EXERCISE GOAL: Copy out the post below about the Assembly's website workshop word for word, in full.

SELECTED EXTRACT:
Yesterday, for the first time ever, the Assembly invited in a small group of people who are active online (bloggers, content producers etc) for an informal discussion about our website.
The workshop was part of the Presiding Officer’s Addressing the Democratic Deficit in Wales initiative – a democratic deficit that the Presiding Officer believes is caused by the failure of the UK media, and large sections of the traditional Welsh media, to properly relay the work of Assembly to their audiences. So how can we address this deficit – making sure that Welsh news (and culture) gets enough representation?
Part of the answer is being smarter with the information that we offer. At the National Assembly for Wales, our website holds everything – all our data about committee meetings, legislation, Assembly Members, events, and so on. So it’s vitally important that this is easy to understand and to access, for everyone who is interested.
At a time where we’ve seen our local newspapers dedicating less resource to reporting the Senedd and the failure of the UK media to report Wales, we have also seen a rise in recent years in ordinary people – not necessarily journalists or newspapers – setting up community websites (or blogs, or Facebook groups) and sharing information and news of their own. Cardiff University’s Centre for Community Journalism calls these individuals ‘community journalists’ – people who are interested in news and current affairs that affect their area, but might not have any formal journalism training.
The workshop was run for the purpose of inviting in some of these people to discuss the Assembly’s website. Could they find what they were looking for when they visited? Did they know and understand everything that the Assembly did that was relevant to their area of interest (either locally, or in terms of subject?). We had a lively discussion, that covered everything from where our language-switch button was located to how searchable our archive of videos was on Senedd.tv.

DATA PROVIDED:
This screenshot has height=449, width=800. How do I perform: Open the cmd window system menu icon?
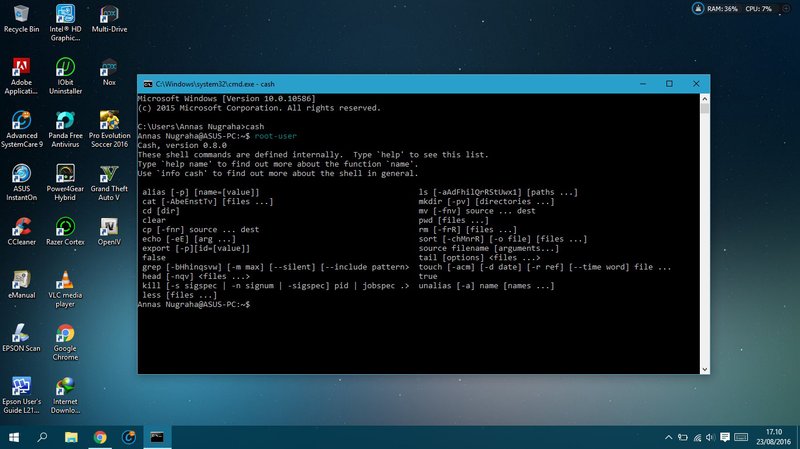pyautogui.click(x=147, y=84)
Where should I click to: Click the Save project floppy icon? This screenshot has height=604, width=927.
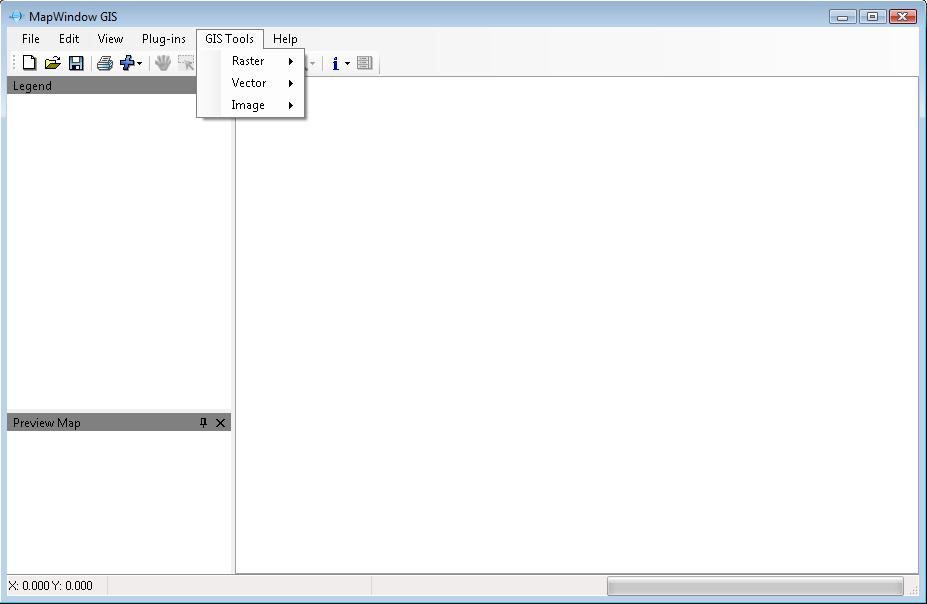click(76, 63)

RESULT FOR THIS TASK:
Yesterday, for the first time ever, the Assembly invited in a small group of people who are active online (bloggers, content producers etc) for an informal discussion about our website.
The workshop was part of the Presiding Officer’s Addressing the Democratic Deficit in Wales initiative – a democratic deficit that the Presiding Officer believes is caused by the failure of the UK media, and large sections of the traditional Welsh media, to properly relay the work of Assembly to their audiences. So how can we address this deficit – making sure that Welsh news (and culture) gets enough representation?
Part of the answer is being smarter with the information that we offer. At the National Assembly for Wales, our website holds everything – all our data about committee meetings, legislation, Assembly Members, events, and so on. So it’s vitally important that this is easy to understand and to access, for everyone who is interested.
At a time where we’ve seen our local newspapers dedicating less resource to reporting the Senedd and the failure of the UK media to report Wales, we have also seen a rise in recent years in ordinary people – not necessarily journalists or newspapers – setting up community websites (or blogs, or Facebook groups) and sharing information and news of their own. Cardiff University’s Centre for Community Journalism calls these individuals ‘community journalists’ – people who are interested in news and current affairs that affect their area, but might not have any formal journalism training.
The workshop was run for the purpose of inviting in some of these people to discuss the Assembly’s website. Could they find what they were looking for when they visited? Did they know and understand everything that the Assembly did that was relevant to their area of interest (either locally, or in terms of subject?). We had a lively discussion, that covered everything from where our language-switch button was located to how searchable our archive of videos was on Senedd.tv.